Github allows for cloning and forking of Git repositories, and the forking workflow will be used for the CCPP development. More information may be found at:
https://www.atlassian.com/git/tutorials/comparing-workflows#forking-workflow. While this tutorial is supplied by the Atlassian vendor, it is directly relevant to development in Github.
In practice, each developer will work on their own fork of the repository and clone from that work for editing code. Each developer can push to their own fork freely (it is recommended to push often). Developers issue a pull request when contributions are ready to be merged in the central repository. It is possible for developers to pull branches from each other's repositories and collaborate on a common feature.
In the collaborative context of a unified software development team, an advantage of the forking approach is that it can be used in a recursive manner. After the central repository is established, each partner can create a fork, preferably with automatic syncing. Within each partner organization, each developer then forks their organization's fork as their central repository. For large partner organizations, it is even possible to add another level by team, group or division.
A common concern for operational codes is code integrity. In the proposed model, operational users will have their own fork. For compiling the code for operations, a clone of that repository is created on a local disk. If the fork and clone are synced manually the operational code will remain safe and unchanged until the operational user actively pulls new changes. Even if synced automatically, operational users can add their own tag or use a specific commit to prevent accidental changes. The operational clones can be located inside firewalls and on backed-up disks as required by operational guidelines.
The previous paragraph explains the role of several types of branches and forks. We now discuss procedures to control the contents of the master and develop branches. This is the role of the review process.

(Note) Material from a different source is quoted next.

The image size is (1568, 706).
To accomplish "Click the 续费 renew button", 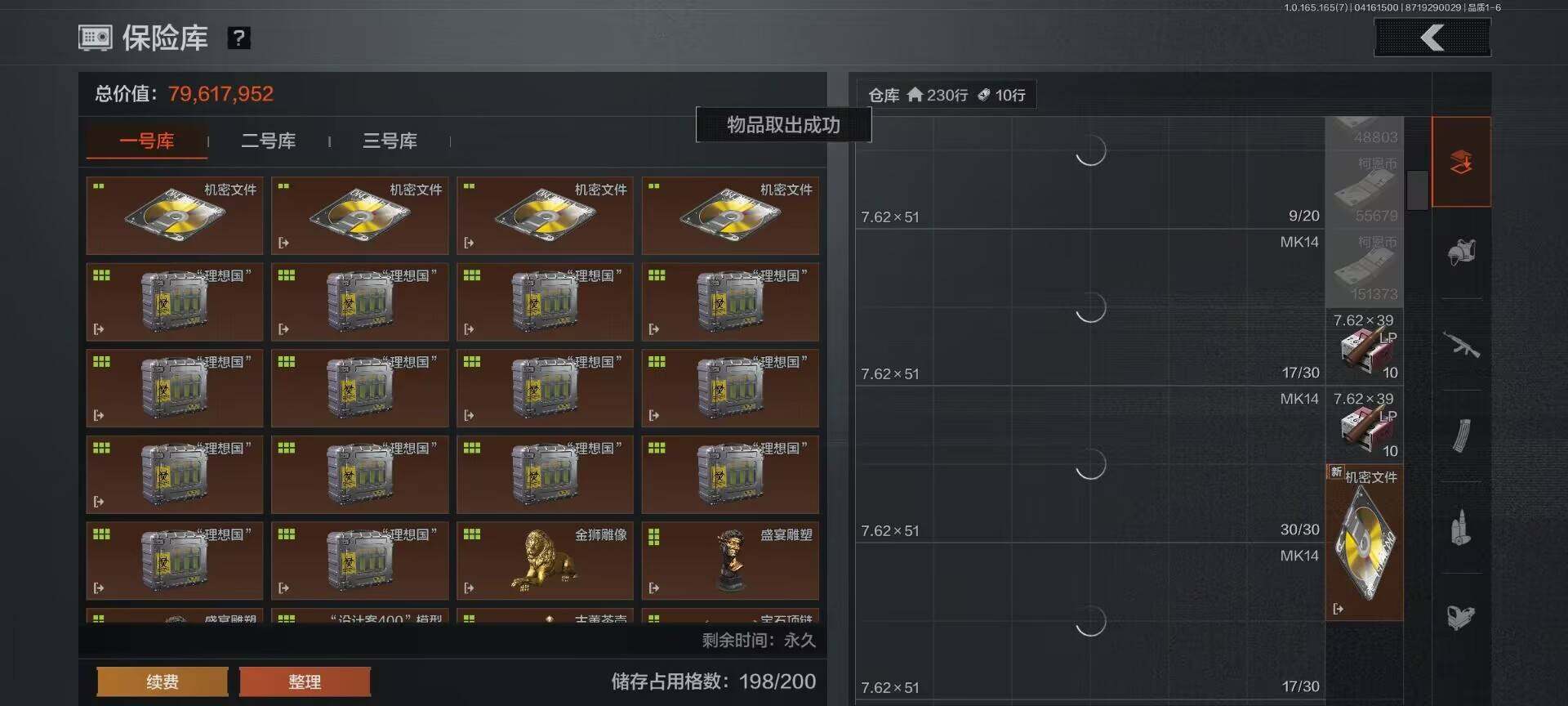I will [x=163, y=681].
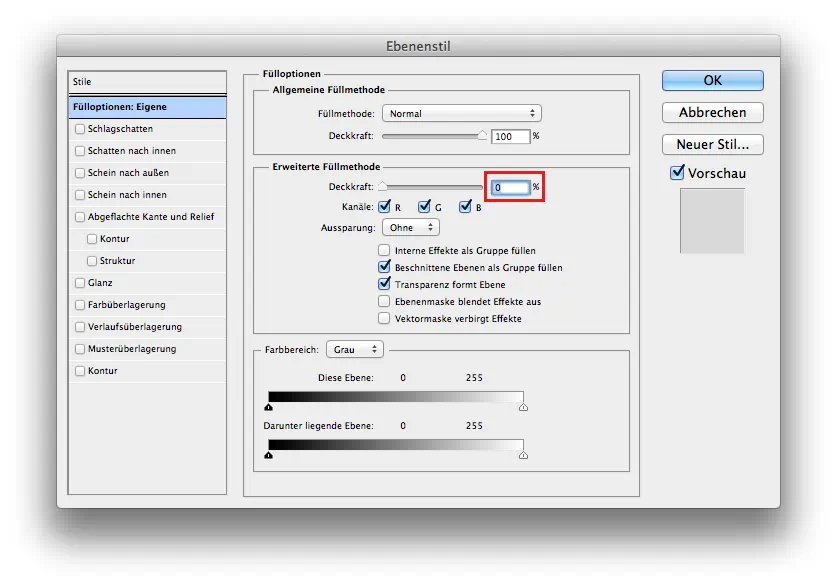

The functionality offered by GitHub hosting services (issue tracking, code review, pull requests, and automated enforcement of license agreements) will be used to increase the efficiency and reliability of the review process. The merging of branches should happen through a pull request within the GitHub environment. Each pull request will be assigned reviewers and the review should happen within the GitHub environment. Discussions and comments will be stored within the system and can be referred to later if needed. This is different from older common working practices where reviews happened by email and were almost impossible to trace later on.

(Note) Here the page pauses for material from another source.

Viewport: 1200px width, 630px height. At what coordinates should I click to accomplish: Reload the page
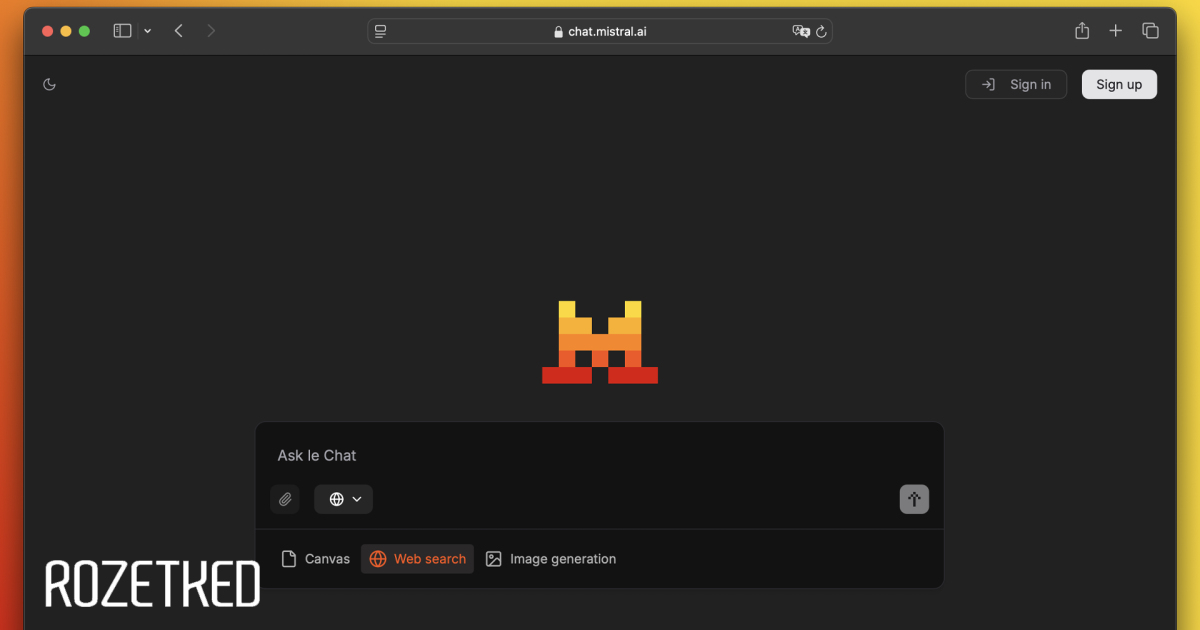pos(821,32)
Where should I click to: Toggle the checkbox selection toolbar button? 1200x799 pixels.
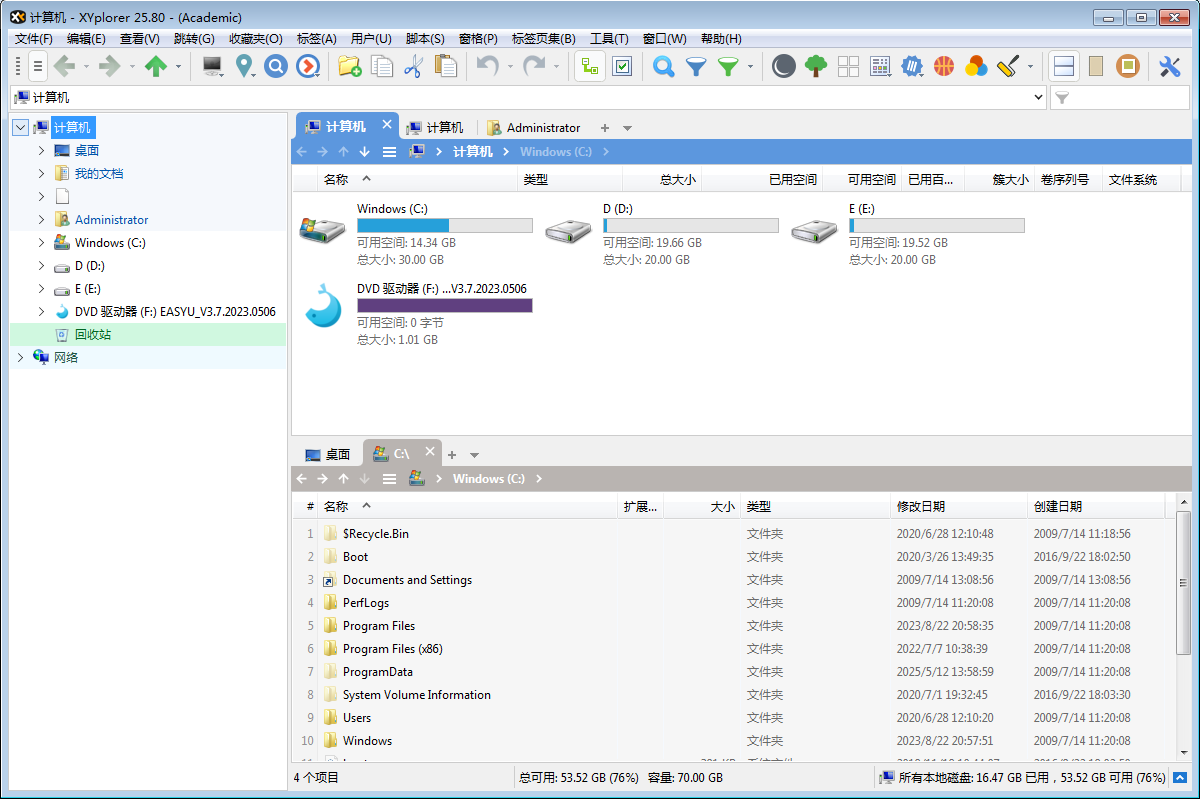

It is in the interest of both developers and reviewers to review and merge code often in small incremental changes rather than massive changes at once. This facilitates the process, exposes code earlier to other developers who could be affected and facilitates the merging. Once code has been reviewed and accepted in the review mechanism, it is merged as is without further modifications, clean-up or other improvements. Because the developers should have merged their branch up to the current level of the develop branch, the merge will be automatic and without conflict.

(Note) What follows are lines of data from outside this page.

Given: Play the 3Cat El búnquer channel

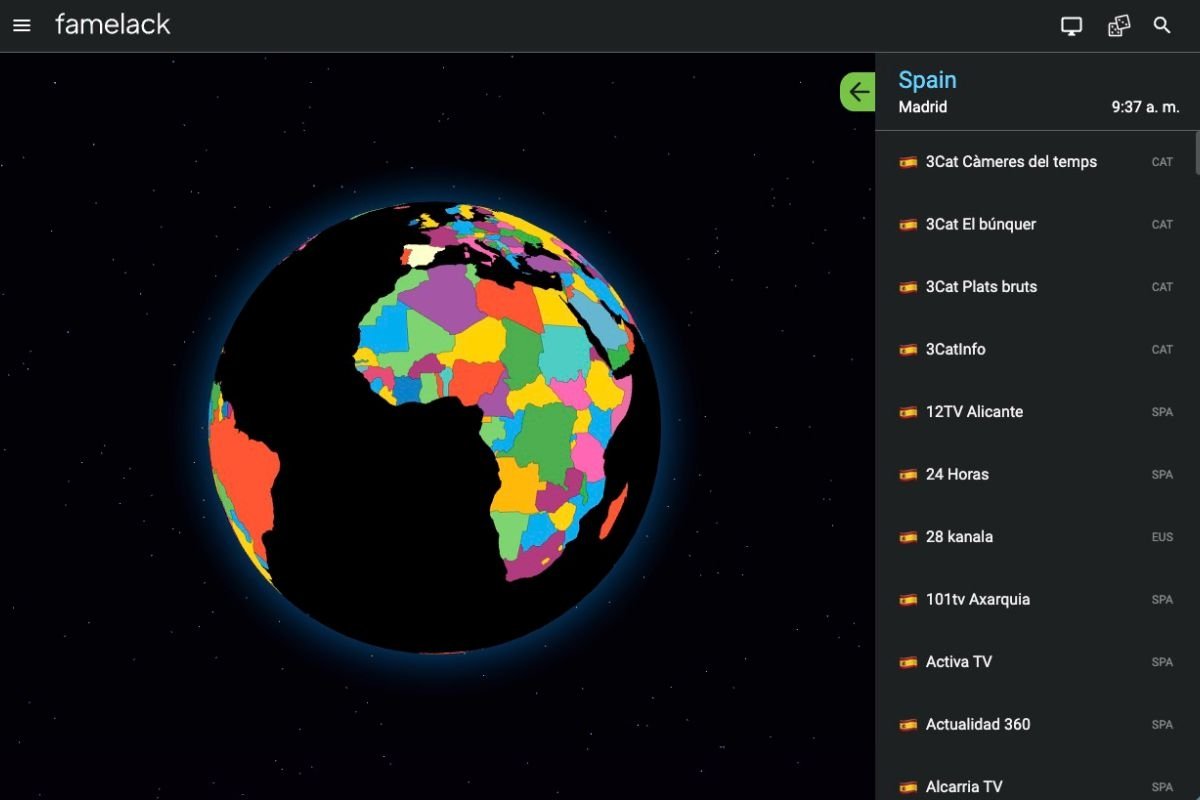Looking at the screenshot, I should point(980,224).
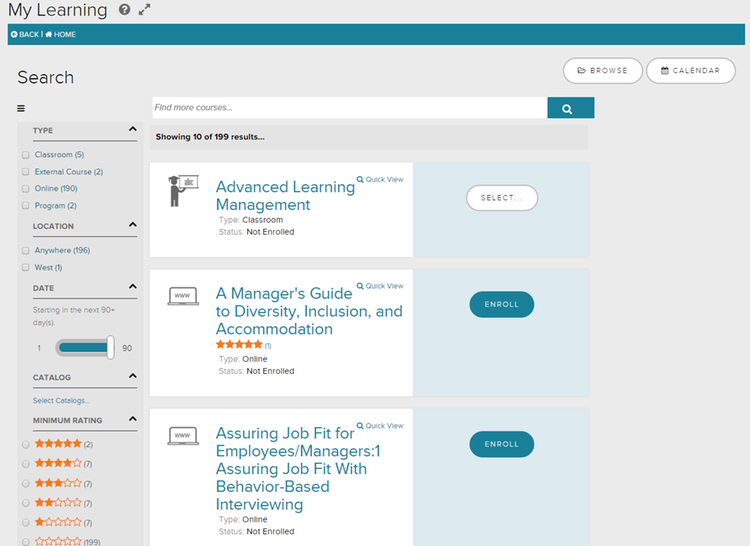Click the hamburger filter menu icon
The width and height of the screenshot is (750, 546).
point(21,108)
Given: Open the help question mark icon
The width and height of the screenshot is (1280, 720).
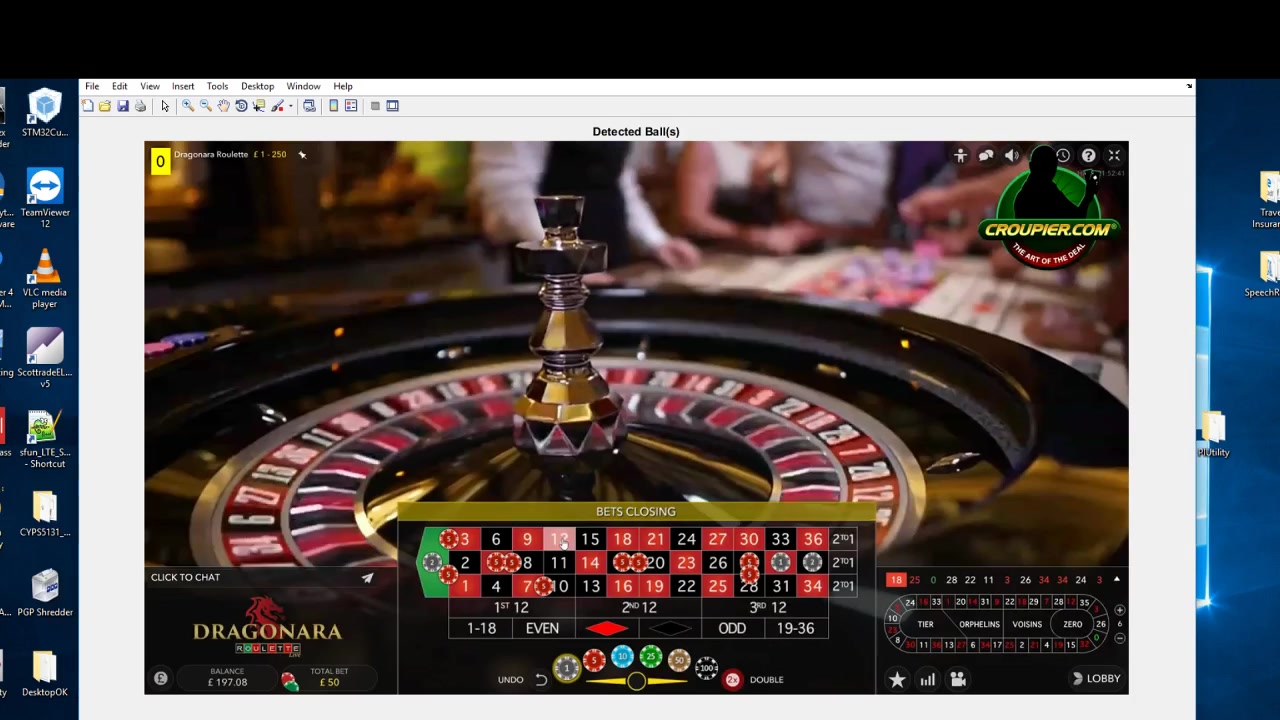Looking at the screenshot, I should coord(1089,155).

Testing is a mandatory step of the development process and no branch will be merged without prior testing. IPDe already has a unit test in its repository.
The parameterizations within the CCPP will have a test suite covering a variety of levels, from unit tests to more complex interactions. In addition, every developer is expected to provide a new test specific to their major development. The tests should be reviewed as any other part of the system and any by-passing or relaxing of a test criterion should be fully justified and documented.
Although tests will run automatically, triggered by a commit to the master branch, developers can run them manually at any time on their branch. They will be encouraged to do this regularly to detect potential problems early and fix them early.